**EXERCISE BRIEF:** Copy out the records below, replacing each "Instruction" with "Goal" and keeping everything else unchanged.
*** DATASET ***
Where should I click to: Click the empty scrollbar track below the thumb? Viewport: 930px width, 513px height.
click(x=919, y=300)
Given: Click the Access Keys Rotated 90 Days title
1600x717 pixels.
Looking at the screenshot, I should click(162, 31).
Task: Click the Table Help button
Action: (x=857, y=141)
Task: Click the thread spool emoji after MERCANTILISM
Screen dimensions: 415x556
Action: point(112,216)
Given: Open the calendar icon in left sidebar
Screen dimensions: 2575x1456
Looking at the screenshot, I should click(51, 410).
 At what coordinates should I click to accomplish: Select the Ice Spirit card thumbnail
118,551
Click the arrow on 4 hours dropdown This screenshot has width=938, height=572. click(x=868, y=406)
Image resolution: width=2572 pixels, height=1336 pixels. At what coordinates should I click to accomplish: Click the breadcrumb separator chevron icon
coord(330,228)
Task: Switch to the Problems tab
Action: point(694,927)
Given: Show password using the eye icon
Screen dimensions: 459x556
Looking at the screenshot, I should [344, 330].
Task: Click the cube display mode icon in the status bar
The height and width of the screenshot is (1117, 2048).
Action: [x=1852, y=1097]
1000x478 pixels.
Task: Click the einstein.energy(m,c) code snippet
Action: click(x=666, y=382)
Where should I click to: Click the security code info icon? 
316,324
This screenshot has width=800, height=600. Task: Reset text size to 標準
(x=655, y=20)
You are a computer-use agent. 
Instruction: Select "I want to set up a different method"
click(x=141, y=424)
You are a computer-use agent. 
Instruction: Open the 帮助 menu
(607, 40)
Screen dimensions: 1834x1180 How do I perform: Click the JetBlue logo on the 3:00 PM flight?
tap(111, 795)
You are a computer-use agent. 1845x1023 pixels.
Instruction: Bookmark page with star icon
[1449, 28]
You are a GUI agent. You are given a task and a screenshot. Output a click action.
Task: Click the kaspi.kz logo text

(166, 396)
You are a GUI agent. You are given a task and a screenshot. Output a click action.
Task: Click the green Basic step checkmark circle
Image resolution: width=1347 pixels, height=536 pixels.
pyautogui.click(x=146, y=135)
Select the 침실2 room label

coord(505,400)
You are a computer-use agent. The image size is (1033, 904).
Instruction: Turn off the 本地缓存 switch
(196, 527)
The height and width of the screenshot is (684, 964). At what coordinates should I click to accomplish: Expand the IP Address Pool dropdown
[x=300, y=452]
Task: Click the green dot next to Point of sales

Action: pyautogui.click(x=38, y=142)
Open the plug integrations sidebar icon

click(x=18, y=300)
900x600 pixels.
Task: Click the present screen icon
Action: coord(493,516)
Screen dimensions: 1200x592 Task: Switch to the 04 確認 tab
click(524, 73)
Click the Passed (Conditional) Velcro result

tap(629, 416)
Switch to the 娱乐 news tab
***
**RIGHT ANSWER:**
Where should I click to: Click the empty scrollbar track below the thumb? Viewport: 930px width, 513px height.
click(x=919, y=300)
Given: Click the Access Keys Rotated 90 Days title
1600x717 pixels.
Looking at the screenshot, I should click(162, 31).
Task: Click the Table Help button
Action: (x=857, y=141)
Task: Click the thread spool emoji after MERCANTILISM
Screen dimensions: 415x556
Action: point(112,216)
Given: Open the calendar icon in left sidebar
Screen dimensions: 2575x1456
Looking at the screenshot, I should click(51, 410).
 At what coordinates should I click to accomplish: Select the Ice Spirit card thumbnail
118,551
Click the arrow on 4 hours dropdown This screenshot has width=938, height=572. click(x=868, y=406)
Image resolution: width=2572 pixels, height=1336 pixels. At what coordinates should I click to accomplish: Click the breadcrumb separator chevron icon
coord(330,228)
Task: Switch to the Problems tab
Action: point(694,927)
Given: Show password using the eye icon
Screen dimensions: 459x556
Looking at the screenshot, I should [344, 330].
Task: Click the cube display mode icon in the status bar
The height and width of the screenshot is (1117, 2048).
Action: [x=1852, y=1097]
1000x478 pixels.
Task: Click the einstein.energy(m,c) code snippet
Action: click(x=666, y=382)
Where should I click to: Click the security code info icon? 
316,324
This screenshot has width=800, height=600. Task: Reset text size to 標準
(x=655, y=20)
You are a computer-use agent. 
Goal: Select "I want to set up a different method"
click(x=141, y=424)
You are a computer-use agent. 
Goal: Open the 帮助 menu
(607, 40)
Screen dimensions: 1834x1180 How do I perform: Click the JetBlue logo on the 3:00 PM flight?
tap(111, 795)
You are a computer-use agent. 1845x1023 pixels.
Goal: Bookmark page with star icon
[1449, 28]
You are a GUI agent. You are given a task and a screenshot. Output a click action.
Task: Click the kaspi.kz logo text

(166, 396)
You are a GUI agent. You are given a task and a screenshot. Output a click action.
Task: Click the green Basic step checkmark circle
Image resolution: width=1347 pixels, height=536 pixels.
pyautogui.click(x=146, y=135)
Select the 침실2 room label

coord(505,400)
You are a computer-use agent. The image size is (1033, 904).
Goal: Turn off the 本地缓存 switch
(196, 527)
The height and width of the screenshot is (684, 964). At what coordinates should I click to accomplish: Expand the IP Address Pool dropdown
[x=300, y=452]
Task: Click the green dot next to Point of sales

Action: pyautogui.click(x=38, y=142)
Open the plug integrations sidebar icon

click(x=18, y=300)
900x600 pixels.
Task: Click the present screen icon
Action: coord(493,516)
Screen dimensions: 1200x592 Task: Switch to the 04 確認 tab
click(524, 73)
Click the Passed (Conditional) Velcro result

tap(629, 416)
Switch to the 娱乐 news tab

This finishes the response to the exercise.